Derzhavin began as the imitator of Lomonósof’s
bombastic style with the broad, cold pathos. His ode
“God,” admired and celebrated in its time, corresponds
to the import of the religious odes of Baggesen in the
Danish literature. It must be owing to the subject that
the poem has been translated into a great many different
tongues, and last of all into the Japanese. It contains
everything which such a hymn must contain of gratitude
and humility, on the part of the very small towards the
eternal greatness, but no genuine emotion and not an
idea. The long-winded poem which won Catherine’s
favor is far better. It surprises us agreeably on coming
from the Klopstock bombast of earlier days. It keeps
to the earth, is jocular and sportive, adopts a tone like
that which Horace assumed towards Mæcenas, in the
broad description of the worldly-minded laziness of the
poet in comparison with the life full of responsibility
of the regent. The poem “The Great” has no longer
any poetic, but a historic and psychological interest,
because, without mentioning any names, it contains a
disparaging description of Potemkin (pronounced Patyómkin)
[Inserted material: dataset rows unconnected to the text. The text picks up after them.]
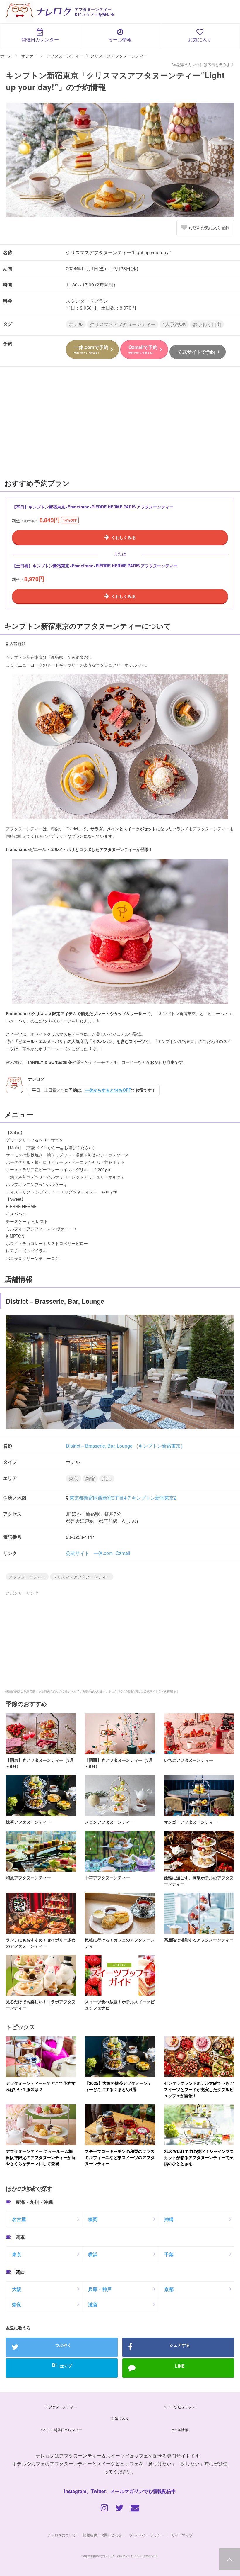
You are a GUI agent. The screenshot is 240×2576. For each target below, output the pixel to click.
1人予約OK (174, 324)
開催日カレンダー (40, 39)
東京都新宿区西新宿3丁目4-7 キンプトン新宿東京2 (123, 1497)
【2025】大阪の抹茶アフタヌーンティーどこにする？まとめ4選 (118, 2086)
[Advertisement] (120, 425)
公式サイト (77, 1553)
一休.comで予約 (91, 349)
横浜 (92, 2254)
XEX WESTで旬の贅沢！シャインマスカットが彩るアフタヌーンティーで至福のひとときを (199, 2157)
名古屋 (19, 2219)
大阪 (16, 2289)
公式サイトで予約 (196, 351)
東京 (73, 1478)
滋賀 (92, 2304)
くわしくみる (123, 537)
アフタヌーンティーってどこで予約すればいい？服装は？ (41, 2086)
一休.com (103, 1553)
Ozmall (123, 1553)
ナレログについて (62, 2534)
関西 (20, 2271)
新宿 (90, 1478)
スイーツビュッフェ (179, 2406)
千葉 (169, 2254)
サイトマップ (182, 2534)
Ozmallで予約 (142, 349)
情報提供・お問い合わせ (102, 2534)
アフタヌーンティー (27, 1577)
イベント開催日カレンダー (61, 2429)
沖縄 (169, 2219)
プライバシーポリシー (146, 2534)
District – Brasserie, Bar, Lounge (99, 1445)
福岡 (92, 2219)
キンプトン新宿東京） (161, 1445)
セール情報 (120, 39)
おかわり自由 (207, 324)
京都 (169, 2289)
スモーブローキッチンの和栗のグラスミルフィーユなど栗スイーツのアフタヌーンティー (120, 2157)
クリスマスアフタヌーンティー (122, 324)
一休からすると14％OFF (108, 1090)
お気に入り (200, 39)
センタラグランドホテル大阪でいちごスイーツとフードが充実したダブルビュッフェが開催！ (199, 2089)
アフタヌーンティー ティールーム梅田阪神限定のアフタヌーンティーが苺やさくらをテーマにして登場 (41, 2157)
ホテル (76, 324)
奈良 (16, 2304)
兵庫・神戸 (100, 2289)
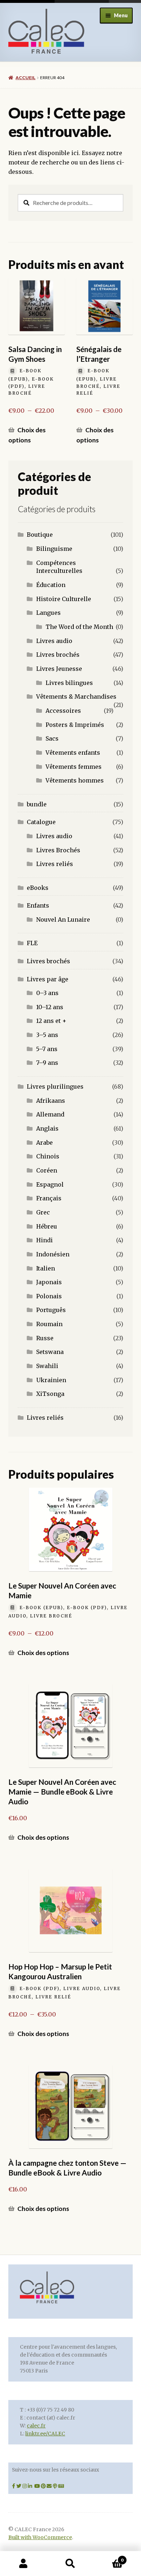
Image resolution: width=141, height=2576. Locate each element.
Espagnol (50, 1184)
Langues (48, 612)
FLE (32, 943)
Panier (108, 2557)
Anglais (47, 1128)
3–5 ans (47, 1034)
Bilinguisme (54, 548)
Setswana (50, 1351)
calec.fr (36, 2426)
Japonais (49, 1282)
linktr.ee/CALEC (45, 2434)
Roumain (49, 1324)
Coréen (46, 1170)
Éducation (50, 584)
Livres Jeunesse (59, 668)
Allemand (50, 1114)
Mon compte (23, 2563)
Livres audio (54, 640)
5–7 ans (46, 1049)
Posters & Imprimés (75, 724)
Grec (43, 1212)
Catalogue (41, 822)
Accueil (25, 77)
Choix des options (27, 435)
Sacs (52, 738)
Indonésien (52, 1254)
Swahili (47, 1366)
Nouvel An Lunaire (63, 919)
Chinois (47, 1156)
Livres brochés (58, 654)
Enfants (38, 905)
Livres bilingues (69, 682)
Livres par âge (47, 979)
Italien (45, 1268)
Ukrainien (51, 1380)
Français (48, 1198)
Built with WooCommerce (40, 2537)
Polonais (49, 1296)
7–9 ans (47, 1062)
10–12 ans (49, 1007)
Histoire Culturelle (63, 599)
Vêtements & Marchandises (76, 696)
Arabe (44, 1142)
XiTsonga (50, 1393)
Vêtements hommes (75, 780)
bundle (37, 804)
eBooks (37, 887)
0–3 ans (47, 992)
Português (51, 1309)
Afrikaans (50, 1100)
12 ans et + (51, 1020)
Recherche (70, 2563)
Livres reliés (54, 863)
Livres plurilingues (55, 1086)
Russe (45, 1338)
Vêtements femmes (74, 766)
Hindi (44, 1240)
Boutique (40, 534)
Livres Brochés (58, 850)
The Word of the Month (79, 626)
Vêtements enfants (73, 752)
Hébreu (46, 1226)
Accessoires (63, 710)
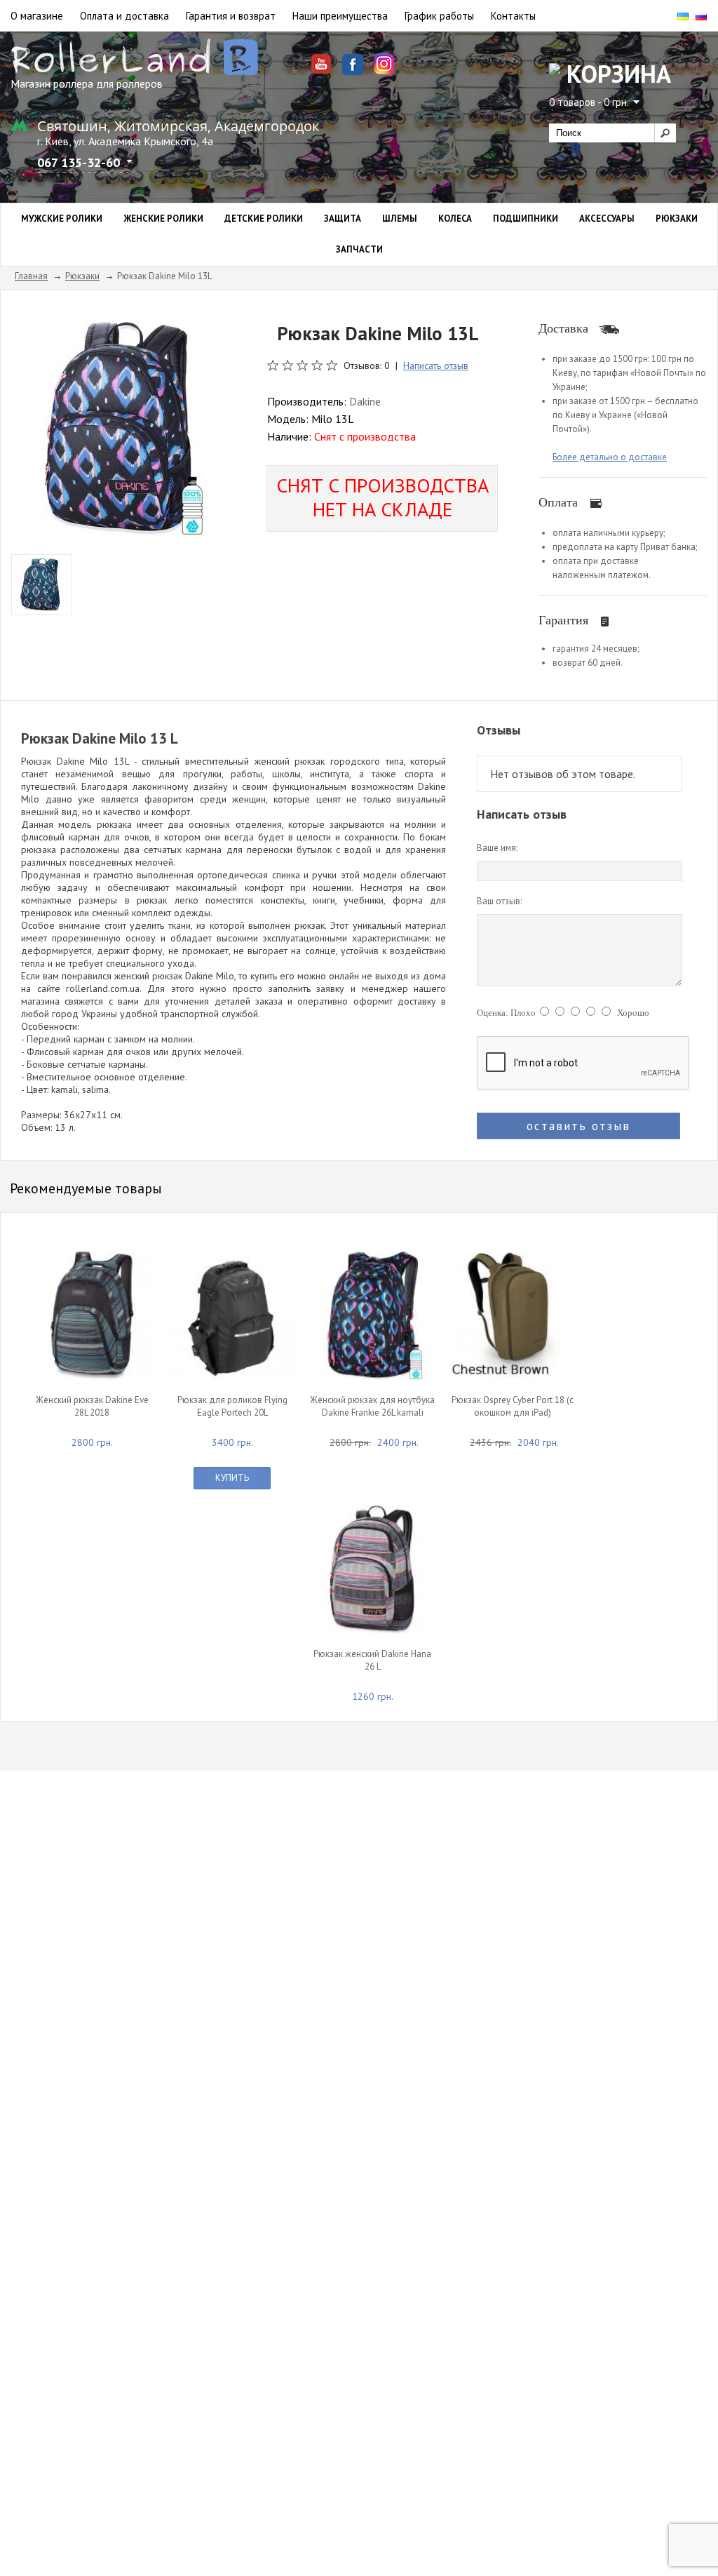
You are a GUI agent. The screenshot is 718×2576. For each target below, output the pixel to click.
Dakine (365, 401)
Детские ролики (263, 218)
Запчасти (359, 249)
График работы (439, 15)
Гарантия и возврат (231, 15)
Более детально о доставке (610, 457)
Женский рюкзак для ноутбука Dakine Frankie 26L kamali (372, 1406)
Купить (232, 1478)
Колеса (455, 218)
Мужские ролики (61, 218)
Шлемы (399, 218)
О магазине (37, 15)
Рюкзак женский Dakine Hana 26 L (372, 1660)
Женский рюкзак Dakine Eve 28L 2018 (92, 1406)
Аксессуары (607, 218)
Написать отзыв (435, 365)
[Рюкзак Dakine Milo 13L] (118, 427)
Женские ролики (163, 218)
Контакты (513, 15)
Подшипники (525, 218)
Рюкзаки (677, 218)
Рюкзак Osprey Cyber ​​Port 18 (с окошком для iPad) (513, 1406)
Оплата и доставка (124, 15)
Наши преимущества (340, 15)
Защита (342, 218)
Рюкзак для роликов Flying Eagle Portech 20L (232, 1406)
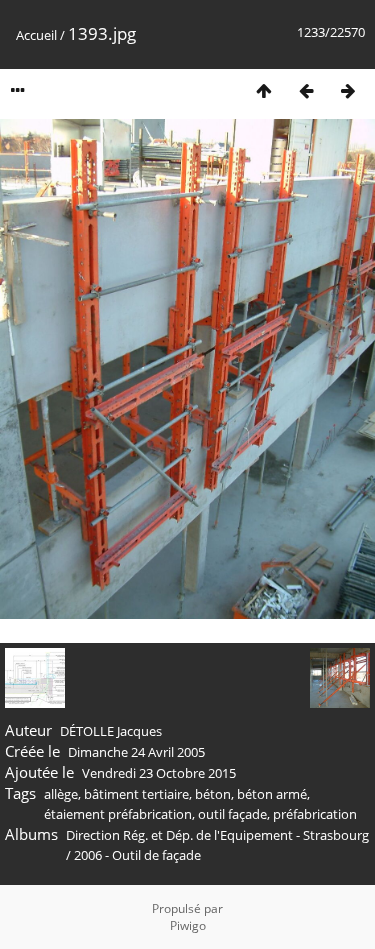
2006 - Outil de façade (137, 855)
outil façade (232, 814)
in contrast to other unappreciated but really great
Russians. Our respect for the poet is, however,
somewhat diminished, from the fact that he himself was
indebted to Potemkin’s energetic protection for his escape
in a lawsuit brought against him by some bitter enemies,
so that gratitude ought to have restrained him from
giving utterance to his ill humor. He also, at a later period,
commemorated Potemkin’s solitary death in the middle
of the steppes in his poem “The Waterfall.”